The Knights’ nearest neighbors were three of Albert’s younger brothers, William, James, and Benjamin, who by 1840 had established adjoining farms. Also nearby was William Reddoch, who operated a small ferry across the Leaf River, essentially a flat boat with oars and a pull-rope.

Despite the sparse population, there was no lack of company on his family’s spread, which teemed with children and animals. The
pigs outnumbered the humans by six to one in Jones County. In 1850, there were just 1,890 white citizens, but there were 2,539 milk cows, 4,324 other cattle, and more than anything, there were hogs, 12,686 of them. The razorbacks free-ranged in the swamps, where they fattened themselves on acorns, beech mast, tender pine roots, chinquapins, lily roots, and crawfish. There was always pork on the table, along with an unvarying diet of sweet potatoes, of which Newton must have gotten heartily sick; Jones Countians raised 32,615 bushels of them that year.

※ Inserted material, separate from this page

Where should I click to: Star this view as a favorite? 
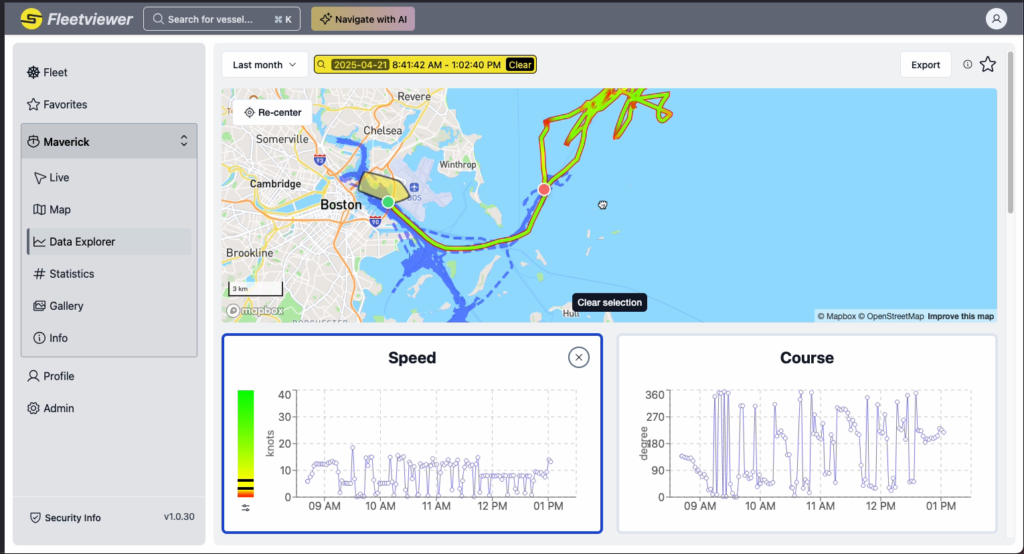988,65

Newton received his education from his mother, or from the itinerant schoolmasters who passed through annually and taught for two or three months at a time, charging by the head. Passels of youngsters crowded into a log hut, studying a
Blue Back Speller
or McGuffey’s reader, or
Dilworth’s Spelling-Book
, which taught them how to construct a short sentence like: “No man may put off the law of God.” The teacher kept order with a hickory rod about as long as a boy.

In the evenings, the family regularly read their Bible and occasionally recited a few lines from Shakespeare or Lord Byron, who were among the most popular authors of the era and read by all classes. Newton may have even tried reading
The Columbian Orator
, the popular elocution manual designed for young boys, which taught Frederick Douglass how to turn words into weapons. But if he did, he either didn’t get very far or failed to learn the art of elocution. He was never a wordsmith; for him the gun would always be mightier than the mouth.

On Saturdays, Newton hunted with his brothers and cousins. He stalked deer and hung the carcasses in the chimney to dry. He kept an eye on the thick reed brakes that lined the creeks and branches; if they trembled, it meant bear. He played thread the needle, which meant shooting a rifle ball through a small hole in a board at a hundred paces. And he learned to repack a muzzle-loaded, twin-hammered shotgun faster than any boy around.